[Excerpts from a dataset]
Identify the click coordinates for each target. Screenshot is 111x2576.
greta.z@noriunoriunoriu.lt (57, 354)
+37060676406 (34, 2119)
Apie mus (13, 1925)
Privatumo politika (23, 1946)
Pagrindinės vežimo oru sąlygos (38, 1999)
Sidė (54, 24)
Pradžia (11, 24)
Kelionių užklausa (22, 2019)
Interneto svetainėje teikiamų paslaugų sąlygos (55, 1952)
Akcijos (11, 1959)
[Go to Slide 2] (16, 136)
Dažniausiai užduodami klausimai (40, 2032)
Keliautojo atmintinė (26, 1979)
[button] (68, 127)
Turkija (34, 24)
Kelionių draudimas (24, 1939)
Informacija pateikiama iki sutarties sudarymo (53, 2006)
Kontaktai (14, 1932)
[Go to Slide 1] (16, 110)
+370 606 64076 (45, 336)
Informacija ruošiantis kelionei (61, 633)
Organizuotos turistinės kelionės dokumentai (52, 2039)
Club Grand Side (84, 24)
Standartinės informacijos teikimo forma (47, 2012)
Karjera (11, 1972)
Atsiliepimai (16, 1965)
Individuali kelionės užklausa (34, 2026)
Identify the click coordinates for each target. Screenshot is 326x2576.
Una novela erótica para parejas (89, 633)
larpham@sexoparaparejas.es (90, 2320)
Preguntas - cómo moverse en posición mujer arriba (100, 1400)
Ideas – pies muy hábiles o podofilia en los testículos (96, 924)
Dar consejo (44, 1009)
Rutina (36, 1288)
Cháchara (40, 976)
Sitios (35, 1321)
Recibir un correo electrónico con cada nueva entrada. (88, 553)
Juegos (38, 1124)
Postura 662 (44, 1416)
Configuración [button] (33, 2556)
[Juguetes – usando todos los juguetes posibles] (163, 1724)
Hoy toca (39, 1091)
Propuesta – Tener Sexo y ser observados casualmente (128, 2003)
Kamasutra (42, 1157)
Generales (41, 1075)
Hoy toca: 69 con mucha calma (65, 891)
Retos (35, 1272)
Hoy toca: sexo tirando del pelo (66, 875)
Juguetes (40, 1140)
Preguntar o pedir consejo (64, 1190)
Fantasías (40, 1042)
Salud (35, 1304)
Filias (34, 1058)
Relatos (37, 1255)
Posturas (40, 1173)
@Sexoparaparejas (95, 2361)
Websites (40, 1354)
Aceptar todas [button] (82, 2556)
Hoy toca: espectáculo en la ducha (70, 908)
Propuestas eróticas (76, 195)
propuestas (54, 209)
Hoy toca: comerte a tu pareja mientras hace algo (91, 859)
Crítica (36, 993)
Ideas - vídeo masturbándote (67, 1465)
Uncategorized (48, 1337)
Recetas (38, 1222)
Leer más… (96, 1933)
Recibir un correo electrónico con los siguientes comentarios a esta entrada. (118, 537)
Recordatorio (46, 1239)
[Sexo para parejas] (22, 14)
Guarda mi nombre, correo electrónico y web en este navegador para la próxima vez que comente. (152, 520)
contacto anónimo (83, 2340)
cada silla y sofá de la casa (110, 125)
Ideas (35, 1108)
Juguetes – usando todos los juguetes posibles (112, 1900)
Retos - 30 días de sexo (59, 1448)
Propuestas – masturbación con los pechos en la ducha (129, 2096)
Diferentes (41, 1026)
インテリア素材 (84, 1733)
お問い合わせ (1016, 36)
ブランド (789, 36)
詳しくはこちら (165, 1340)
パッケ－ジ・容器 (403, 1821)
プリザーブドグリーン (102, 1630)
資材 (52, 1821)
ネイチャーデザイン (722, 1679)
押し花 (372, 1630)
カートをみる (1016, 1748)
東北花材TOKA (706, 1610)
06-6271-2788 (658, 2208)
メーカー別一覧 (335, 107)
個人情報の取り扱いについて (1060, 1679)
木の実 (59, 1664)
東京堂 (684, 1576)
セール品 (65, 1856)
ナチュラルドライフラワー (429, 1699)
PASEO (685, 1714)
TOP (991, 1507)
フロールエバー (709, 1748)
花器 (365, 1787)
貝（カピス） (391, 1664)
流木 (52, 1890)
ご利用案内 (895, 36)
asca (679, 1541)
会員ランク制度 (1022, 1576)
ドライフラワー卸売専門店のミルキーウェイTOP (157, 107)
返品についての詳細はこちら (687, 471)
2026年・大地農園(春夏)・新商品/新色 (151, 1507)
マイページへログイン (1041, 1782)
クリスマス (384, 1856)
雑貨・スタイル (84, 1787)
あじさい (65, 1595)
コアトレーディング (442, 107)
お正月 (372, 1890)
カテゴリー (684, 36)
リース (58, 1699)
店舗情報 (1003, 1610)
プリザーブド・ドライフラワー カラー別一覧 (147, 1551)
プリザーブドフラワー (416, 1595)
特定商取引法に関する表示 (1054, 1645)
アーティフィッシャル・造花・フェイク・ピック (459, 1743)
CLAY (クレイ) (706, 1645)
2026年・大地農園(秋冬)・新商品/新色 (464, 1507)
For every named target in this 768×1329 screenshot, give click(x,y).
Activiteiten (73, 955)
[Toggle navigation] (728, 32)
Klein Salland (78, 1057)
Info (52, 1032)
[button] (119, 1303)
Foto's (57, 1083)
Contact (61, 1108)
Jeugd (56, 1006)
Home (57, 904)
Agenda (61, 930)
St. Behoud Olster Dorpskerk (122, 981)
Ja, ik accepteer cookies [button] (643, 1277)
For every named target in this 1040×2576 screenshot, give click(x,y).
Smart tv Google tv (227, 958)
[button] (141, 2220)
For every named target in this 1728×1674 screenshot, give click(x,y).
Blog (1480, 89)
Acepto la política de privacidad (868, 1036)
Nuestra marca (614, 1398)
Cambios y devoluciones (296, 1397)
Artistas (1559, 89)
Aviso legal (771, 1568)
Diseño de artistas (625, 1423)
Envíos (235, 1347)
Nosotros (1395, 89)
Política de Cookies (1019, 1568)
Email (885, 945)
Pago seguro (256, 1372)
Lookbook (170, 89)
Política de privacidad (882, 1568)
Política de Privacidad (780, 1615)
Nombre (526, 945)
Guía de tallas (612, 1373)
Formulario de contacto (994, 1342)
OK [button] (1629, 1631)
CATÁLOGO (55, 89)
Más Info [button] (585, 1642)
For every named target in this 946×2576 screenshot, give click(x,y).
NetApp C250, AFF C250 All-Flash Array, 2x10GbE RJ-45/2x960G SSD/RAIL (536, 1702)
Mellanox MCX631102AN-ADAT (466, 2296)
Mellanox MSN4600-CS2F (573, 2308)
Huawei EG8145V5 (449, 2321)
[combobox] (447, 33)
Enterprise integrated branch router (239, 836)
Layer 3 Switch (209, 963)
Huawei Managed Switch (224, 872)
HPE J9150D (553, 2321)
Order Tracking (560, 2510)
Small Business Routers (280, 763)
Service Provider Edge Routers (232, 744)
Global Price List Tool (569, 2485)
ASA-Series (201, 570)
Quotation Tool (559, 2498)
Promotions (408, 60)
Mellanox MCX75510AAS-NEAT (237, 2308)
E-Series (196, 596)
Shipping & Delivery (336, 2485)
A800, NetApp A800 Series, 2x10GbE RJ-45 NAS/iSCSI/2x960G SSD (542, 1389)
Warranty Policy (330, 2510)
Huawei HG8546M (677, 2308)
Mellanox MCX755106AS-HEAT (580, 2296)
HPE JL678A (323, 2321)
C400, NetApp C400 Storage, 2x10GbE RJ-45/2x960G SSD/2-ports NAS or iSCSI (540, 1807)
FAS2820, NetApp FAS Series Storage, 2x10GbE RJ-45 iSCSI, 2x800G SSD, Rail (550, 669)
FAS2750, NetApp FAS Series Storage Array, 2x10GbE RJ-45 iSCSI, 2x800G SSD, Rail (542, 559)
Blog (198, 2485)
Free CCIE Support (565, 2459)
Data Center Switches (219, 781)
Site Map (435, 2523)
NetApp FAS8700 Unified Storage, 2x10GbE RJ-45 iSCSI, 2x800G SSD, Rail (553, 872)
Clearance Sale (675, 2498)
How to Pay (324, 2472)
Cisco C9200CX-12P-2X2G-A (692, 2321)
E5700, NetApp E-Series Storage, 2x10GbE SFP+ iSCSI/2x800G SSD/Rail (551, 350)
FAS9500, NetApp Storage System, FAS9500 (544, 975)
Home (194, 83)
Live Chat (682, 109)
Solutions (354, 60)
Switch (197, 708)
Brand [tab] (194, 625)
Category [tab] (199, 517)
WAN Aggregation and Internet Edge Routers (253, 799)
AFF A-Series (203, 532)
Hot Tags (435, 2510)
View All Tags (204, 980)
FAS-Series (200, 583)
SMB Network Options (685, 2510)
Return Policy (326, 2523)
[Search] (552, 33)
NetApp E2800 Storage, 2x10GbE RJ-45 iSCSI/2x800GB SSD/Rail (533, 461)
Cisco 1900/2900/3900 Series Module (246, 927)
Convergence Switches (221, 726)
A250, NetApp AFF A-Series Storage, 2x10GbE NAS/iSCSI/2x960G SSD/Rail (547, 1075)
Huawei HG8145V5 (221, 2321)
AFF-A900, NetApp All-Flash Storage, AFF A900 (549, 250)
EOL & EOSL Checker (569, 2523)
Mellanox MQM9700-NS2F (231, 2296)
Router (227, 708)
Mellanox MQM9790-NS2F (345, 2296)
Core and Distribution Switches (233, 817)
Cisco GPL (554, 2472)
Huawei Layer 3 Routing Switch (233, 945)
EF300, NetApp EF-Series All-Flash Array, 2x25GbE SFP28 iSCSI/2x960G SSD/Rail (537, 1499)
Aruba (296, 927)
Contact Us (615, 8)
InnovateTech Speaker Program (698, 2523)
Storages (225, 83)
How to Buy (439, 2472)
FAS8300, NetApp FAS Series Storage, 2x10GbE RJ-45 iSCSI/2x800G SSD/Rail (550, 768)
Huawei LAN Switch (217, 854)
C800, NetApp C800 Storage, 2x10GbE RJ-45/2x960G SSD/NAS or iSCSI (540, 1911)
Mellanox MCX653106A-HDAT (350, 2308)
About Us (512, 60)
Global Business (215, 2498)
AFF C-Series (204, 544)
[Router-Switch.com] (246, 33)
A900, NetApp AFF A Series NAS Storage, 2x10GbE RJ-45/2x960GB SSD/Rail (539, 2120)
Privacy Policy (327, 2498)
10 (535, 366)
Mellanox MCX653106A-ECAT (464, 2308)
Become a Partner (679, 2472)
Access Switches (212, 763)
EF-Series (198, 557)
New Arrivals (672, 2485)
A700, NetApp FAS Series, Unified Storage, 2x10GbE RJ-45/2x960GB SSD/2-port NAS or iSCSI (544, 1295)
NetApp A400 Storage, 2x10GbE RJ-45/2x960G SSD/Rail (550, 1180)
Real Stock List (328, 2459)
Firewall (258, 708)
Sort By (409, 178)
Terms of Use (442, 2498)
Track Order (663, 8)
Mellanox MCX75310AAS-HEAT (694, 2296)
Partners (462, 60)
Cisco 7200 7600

- _Exercise aim_: Find every line in the records above that holds the word "posibles", and copy each one.

- _Answer for the task_:
[Juguetes – usando todos los juguetes posibles] (163, 1724)
Juguetes – usando todos los juguetes posibles (112, 1900)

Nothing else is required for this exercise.